◆ **TEXTO PARA LEITURA**:
^^^^^^^^^^^^^^^^

Sónia Pereira justifica a falta desse investimento com o facto de Portugal só no início dos anos 2000 se ter juntado ao lote de países com capacidade para captar imigrantes, fora da esfera de atuação ligada à sua história colonial, e ter diversificado os perfis migratórios (reformados, estudantes internacionais, processos de reagrupamento familiar).

Neste momento, é difícil saber quantos mediadores interculturais existem, porque estão “numa zona cinzenta de enquadramento”, reconhece. Muitos foram incluídos na função pública, no quadro da regularização extraordinária de trabalhadores, e outros há que são tradutores com competências de mediação.

“Precisamos de formar melhor e mais tradutores também”, acrescenta a alta-comissária, notando que, muitas vezes, os tradutores não são fluentes em português e traduzem para o inglês.

“Os municípios também têm feito um investimento em mediadores que possam fazer a ponte entre a comunidade local e as comunidades imigrantes ou ciganas”, destaca Sónia Pereira, dando números concretos neste caso: existem 42 mediadores em 12 municípios, ao abrigo de um programa financiado pelo Programa Operacional Inclusão Social e Emprego (POISE).

^^^^^^^^^^^^^^^^

◆ **INSTRUÇÃO 1**:
Com base no texto sobre mediação intercultural, explique em uma a três frases por que razão é difícil saber quantos mediadores interculturais existem.
◆ **INSTRUÇÃO 2**:
Continue o texto sobre mediação intercultural a partir da última frase apresentada.

◆ **DADOS FORNECIDOS**:
^^^^^^^^^^^^^^^^

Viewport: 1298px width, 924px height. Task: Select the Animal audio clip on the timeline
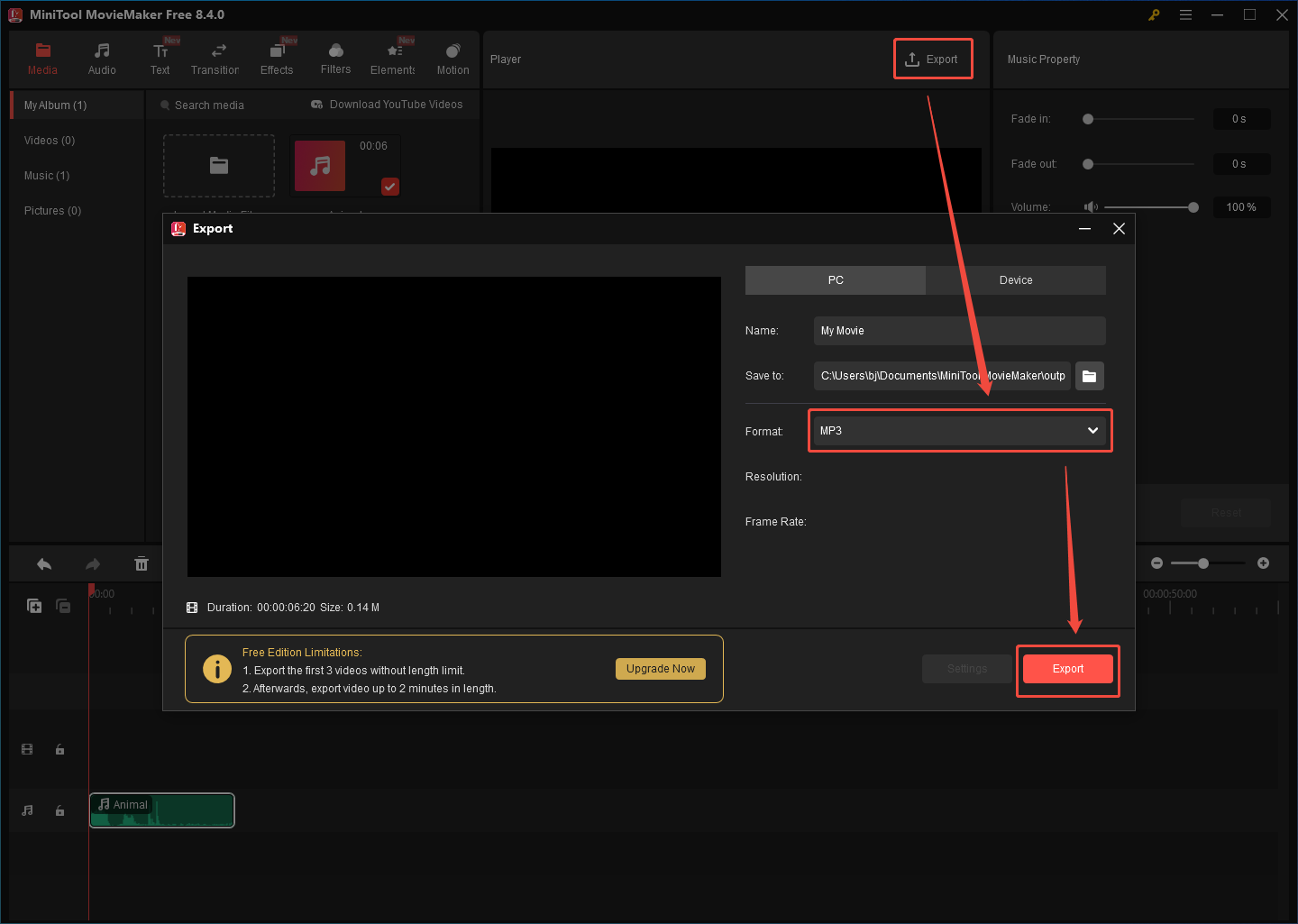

^^^^^^^^^^^^^^^^

◆ **RESPOSTA 1**:
É difícil saber quantos existem porque os mediadores estão "numa zona cinzenta de enquadramento". Muitos foram incluídos na função pública, no quadro da regularização extraordinária de trabalhadores, e outros são tradutores com competências de mediação.

◆ **RESPOSTA 2**:
Reconhecendo que é preciso “consolidar” a figura do mediador, Sónia Pereira diz que é “uma área de crescimento que vem associada à evolução de Portugal enquanto país acolhedor de imigrantes”.

Questão da habitação é estrutural para o país

A pandemia da Covid-19 foi democrática, mas “o confinamento foi desigual” e deixou a descoberto os já menos protegidos, nomeadamente na questão da habitação, “estrutural para o país”, considera a alta-comissária para as Migrações.

Já as “carências habitacionais” são tema recorrente de quem contacta o Alto Comissariado para as Migrações. Essas carências habitacionais estão identificadas e o Governo “deu fôlego a esta área” para se encontrar novas soluções de habitação, frisa Sónia Pereira.

Sobre os denominados hostels — habitações onde chegaram a ser identificados alguns focos de transmissão do coronavírus –, “são uma situação temporária, transitória, para dar resposta a fluxos de requerentes de asilo que nos chegam de forma inesperada”, assegura a responsável.

Sónia Pereira também relaciona a questão de não se conseguir interromper as cadeias de transmissão na Área Metropolitana de Lisboa com as condições de habitação.

O modelo de desenvolvimento da Área Metropolitana de Lisboa assenta em “residências muito periféricas, locais de trabalho longe das áreas de residência”, o que, associado à “sobrerrepresentação de trabalhadores imigrantes em alguns setores” que se mantiveram em funcionamento durante o confinamento, explica o “impacto”.

Além disso, lembra, “a situação da habitação em Lisboa já não era muito favorável quando tudo isto se iniciou” e tinha já levado, que a que “muitas pessoas fossem empurradas, cada vez mais, para fora das zonas mais centrais” da capital.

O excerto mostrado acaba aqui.